Alfi juga rajin membincangkan yang noninderawiah, mahir menyentuh spiritualitas dengan hidup mengingat kematian.
Pada minggu pertama Juli 2020 ini, program #Basri Menyapa Seri 4 berbincang dengan seniman Jumaldi Alfi mengenai pergulatan estetis tentang apa itu seni, lukisan dan dirinya sebagai subyek pencipta.
Dengan konteks globalisasi, Alfi dan lukisannya gigih mengorek masa lalu, menghubungkannya dengan pengalaman individual hari ini serta beririsan ingatan tentang Indonesia-Jakarta, Sumatera Barat, Yogyakarta, Berlin, New York sampai Singapura dan Malaysia, tempat-tempat yang sempat dikunjungi, dengan bingkai semacam sejarah personal pun komunal. Ia memampukan diri menghubungkan jarak batiniah menjadi terepresentasikan secara fisik.
Dalam sejarah, disepenjuru hitungan alaf, krisis mengakibatkan manusia terpapar derita dan mampu mengubahnya seketika. Demikian pula seniman, yang memang takdirnya membawa mereka suntuk menandai zaman beradaptasi pada realitas anyar.
Jumaldi Alfi tahu benar pandemi mencipta krisis, dan beberapa tahun terakhir ia makin matang menuruni palung-palung pergulatan estetis tentang apa itu seni, lukisan dan dirinya sebagai subjek pencipta.
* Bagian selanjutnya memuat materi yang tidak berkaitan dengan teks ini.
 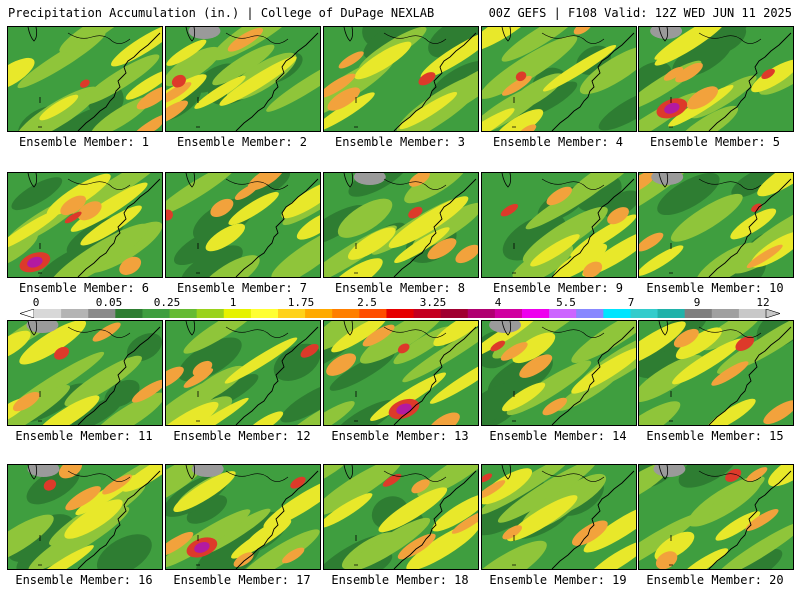 I want to click on member-label: Ensemble Member: 8, so click(x=400, y=288).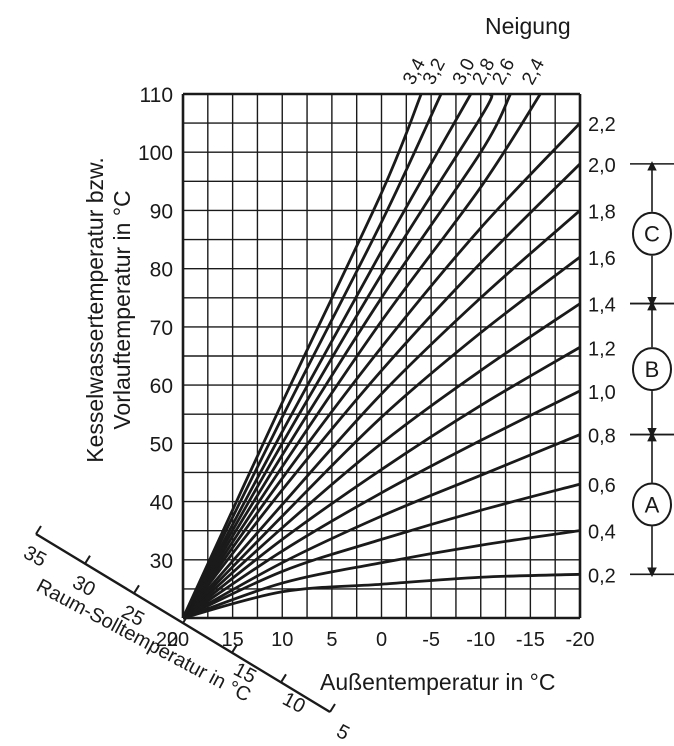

Ia perlahan menanggalkan yang diluar, kulit-kulit ari. Dalam relasi pengertian ini, malahan ia “selamat” di masa pandemi. Berkah yang tetiba menyapa. Sebagai subyek, ia mampu melepas perlahan otoritasnya sebagai pencipta namun setara dengan obyeknya, yakni lukisan yang memberinya“kebebasan berbicara” pada penciptanya.